The task: Word for word, please restate each record and pass over the pictures.

+===+

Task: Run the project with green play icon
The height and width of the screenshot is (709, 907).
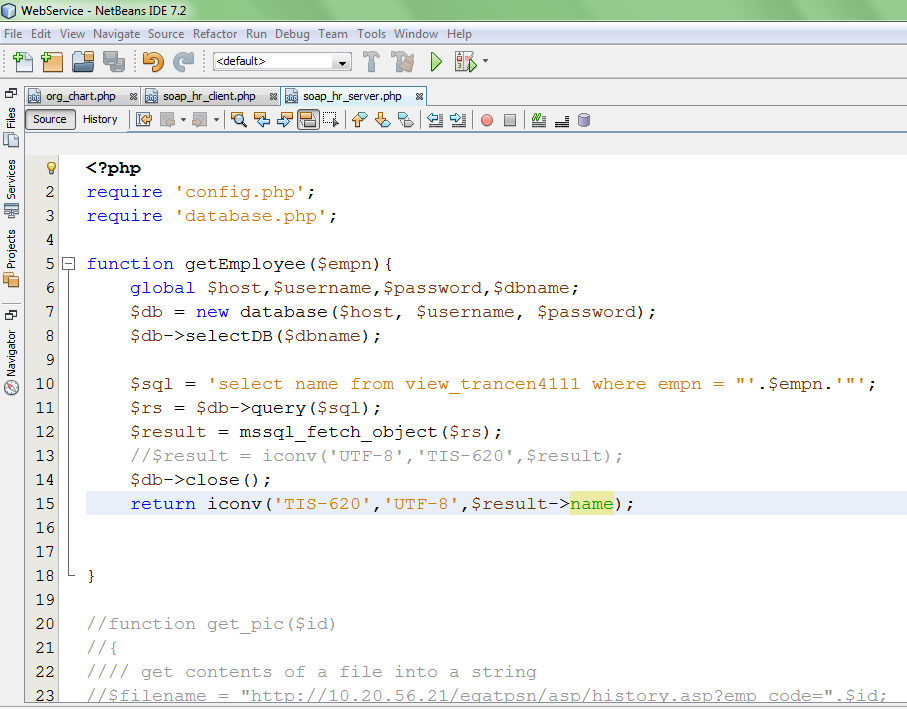Action: coord(436,62)
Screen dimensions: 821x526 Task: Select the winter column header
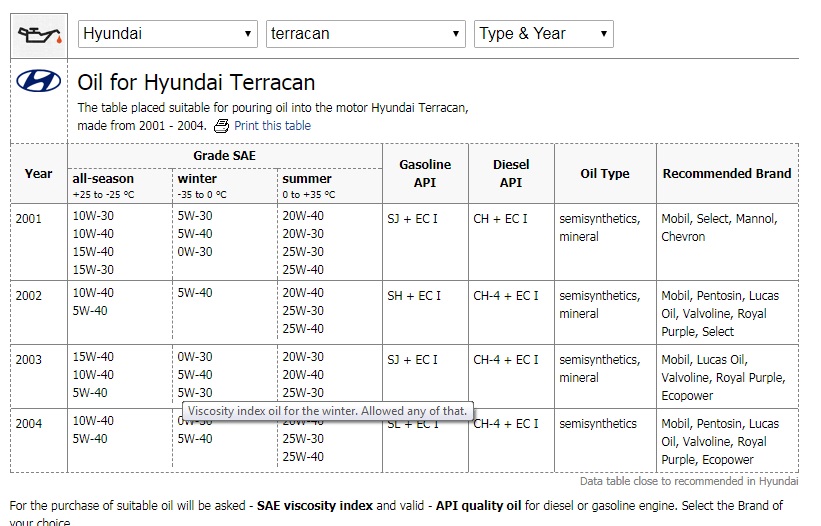pos(197,179)
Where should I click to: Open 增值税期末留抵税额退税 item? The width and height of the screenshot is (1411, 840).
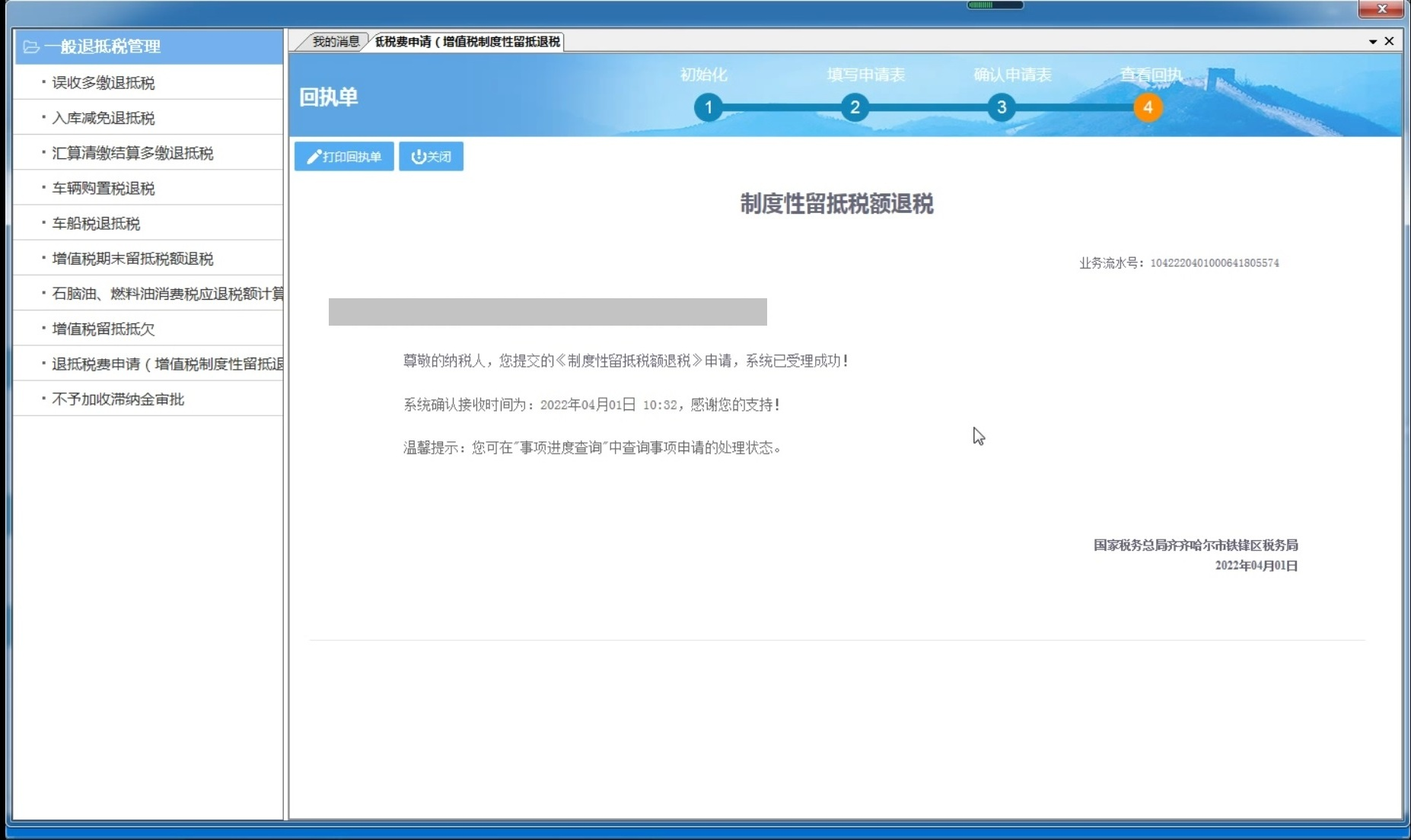(x=132, y=259)
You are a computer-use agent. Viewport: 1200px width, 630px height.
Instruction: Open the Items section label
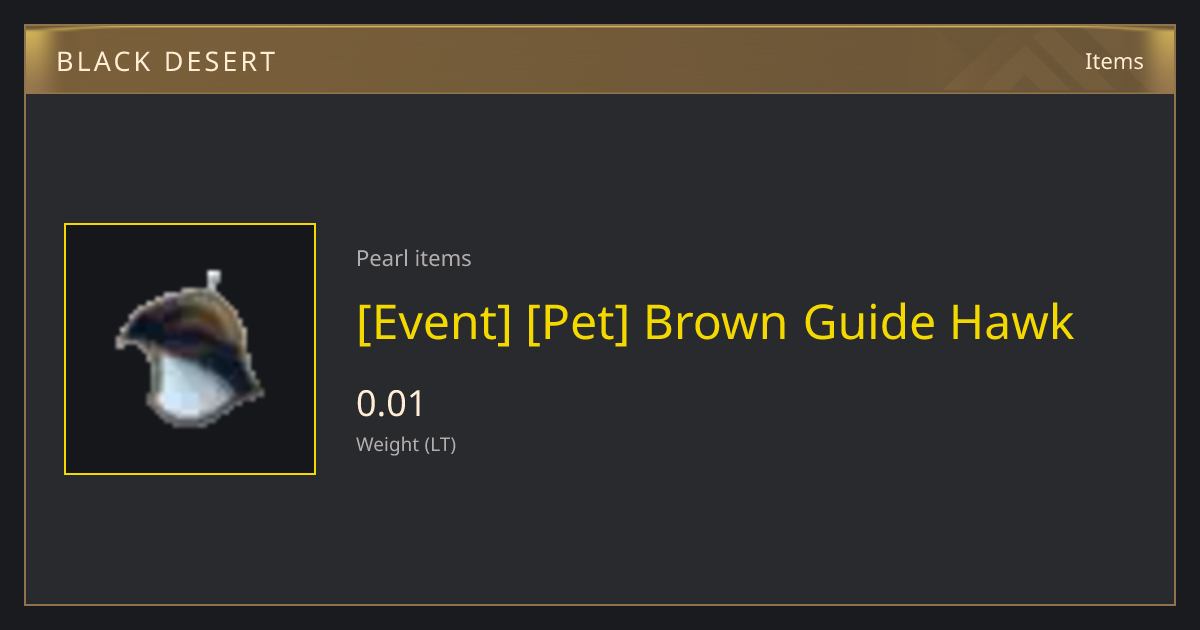coord(1114,61)
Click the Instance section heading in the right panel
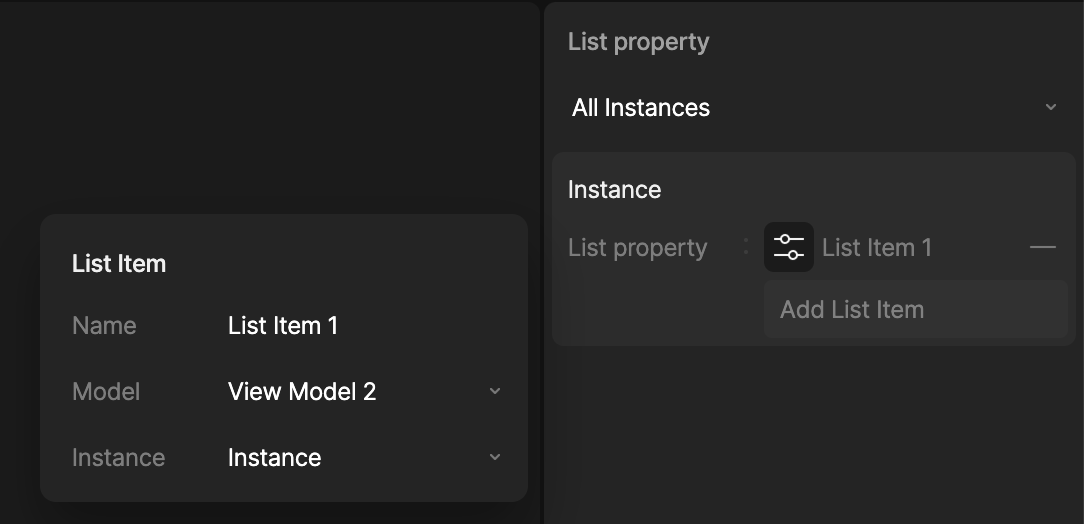Screen dimensions: 1084x524 coord(614,189)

+===+

Solution:
Task: Run the project with green play icon
The height and width of the screenshot is (709, 907).
Action: coord(436,62)
Screen dimensions: 821x526 Task: Select the winter column header
pos(197,179)
Where should I click to: Open 增值税期末留抵税额退税 item? The width and height of the screenshot is (1411, 840).
(x=132, y=259)
You are a computer-use agent. Viewport: 1200px width, 630px height.
Instruction: Open the Items section label
coord(1114,61)
Click the Instance section heading in the right panel
Screen dimensions: 1084x524 coord(614,189)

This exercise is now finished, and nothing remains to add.